WRITTEN EXERCISE - Copy these lines verbatim, beginning at the line containing "Expand the USD currency chevron" and continuing through the end of the records.

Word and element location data
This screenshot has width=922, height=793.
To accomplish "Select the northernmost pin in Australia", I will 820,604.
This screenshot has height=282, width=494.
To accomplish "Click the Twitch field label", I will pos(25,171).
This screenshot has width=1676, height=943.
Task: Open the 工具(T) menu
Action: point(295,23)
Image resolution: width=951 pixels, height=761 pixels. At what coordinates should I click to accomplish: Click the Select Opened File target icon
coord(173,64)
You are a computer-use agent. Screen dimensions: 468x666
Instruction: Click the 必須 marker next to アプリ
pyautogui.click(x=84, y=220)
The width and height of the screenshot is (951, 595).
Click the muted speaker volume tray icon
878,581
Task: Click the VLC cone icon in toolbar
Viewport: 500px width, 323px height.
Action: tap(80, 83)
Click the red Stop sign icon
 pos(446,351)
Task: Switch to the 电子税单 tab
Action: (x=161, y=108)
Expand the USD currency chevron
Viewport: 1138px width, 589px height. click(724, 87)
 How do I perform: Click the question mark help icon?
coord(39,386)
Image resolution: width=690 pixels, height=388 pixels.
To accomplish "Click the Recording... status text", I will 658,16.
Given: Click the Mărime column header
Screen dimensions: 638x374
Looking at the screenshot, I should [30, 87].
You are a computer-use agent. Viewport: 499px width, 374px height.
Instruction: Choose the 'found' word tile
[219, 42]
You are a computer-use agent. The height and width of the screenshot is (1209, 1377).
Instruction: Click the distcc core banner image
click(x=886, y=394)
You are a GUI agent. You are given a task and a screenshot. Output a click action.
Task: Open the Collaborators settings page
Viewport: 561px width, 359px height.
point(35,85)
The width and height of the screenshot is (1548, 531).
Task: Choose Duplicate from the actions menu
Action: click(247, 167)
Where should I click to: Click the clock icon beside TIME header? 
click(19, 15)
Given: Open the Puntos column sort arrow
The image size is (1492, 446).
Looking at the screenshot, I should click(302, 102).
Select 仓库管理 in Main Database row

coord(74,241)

EXERCISE SOLUTION -
Expand the USD currency chevron
Viewport: 1138px width, 589px height. click(724, 87)
 How do I perform: Click the question mark help icon?
coord(39,386)
Image resolution: width=690 pixels, height=388 pixels.
To accomplish "Click the Recording... status text", I will 658,16.
Given: Click the Mărime column header
Screen dimensions: 638x374
Looking at the screenshot, I should [30, 87].
You are a computer-use agent. Viewport: 499px width, 374px height.
Instruction: Choose the 'found' word tile
[219, 42]
You are a computer-use agent. The height and width of the screenshot is (1209, 1377).
Instruction: Click the distcc core banner image
click(x=886, y=394)
You are a GUI agent. You are given a task and a screenshot. Output a click action.
Task: Open the Collaborators settings page
Viewport: 561px width, 359px height.
point(35,85)
The width and height of the screenshot is (1548, 531).
Task: Choose Duplicate from the actions menu
Action: click(247, 167)
Where should I click to: Click the clock icon beside TIME header? 
click(19, 15)
Given: Open the Puntos column sort arrow
The image size is (1492, 446).
Looking at the screenshot, I should click(302, 102).
Select 仓库管理 in Main Database row

coord(74,241)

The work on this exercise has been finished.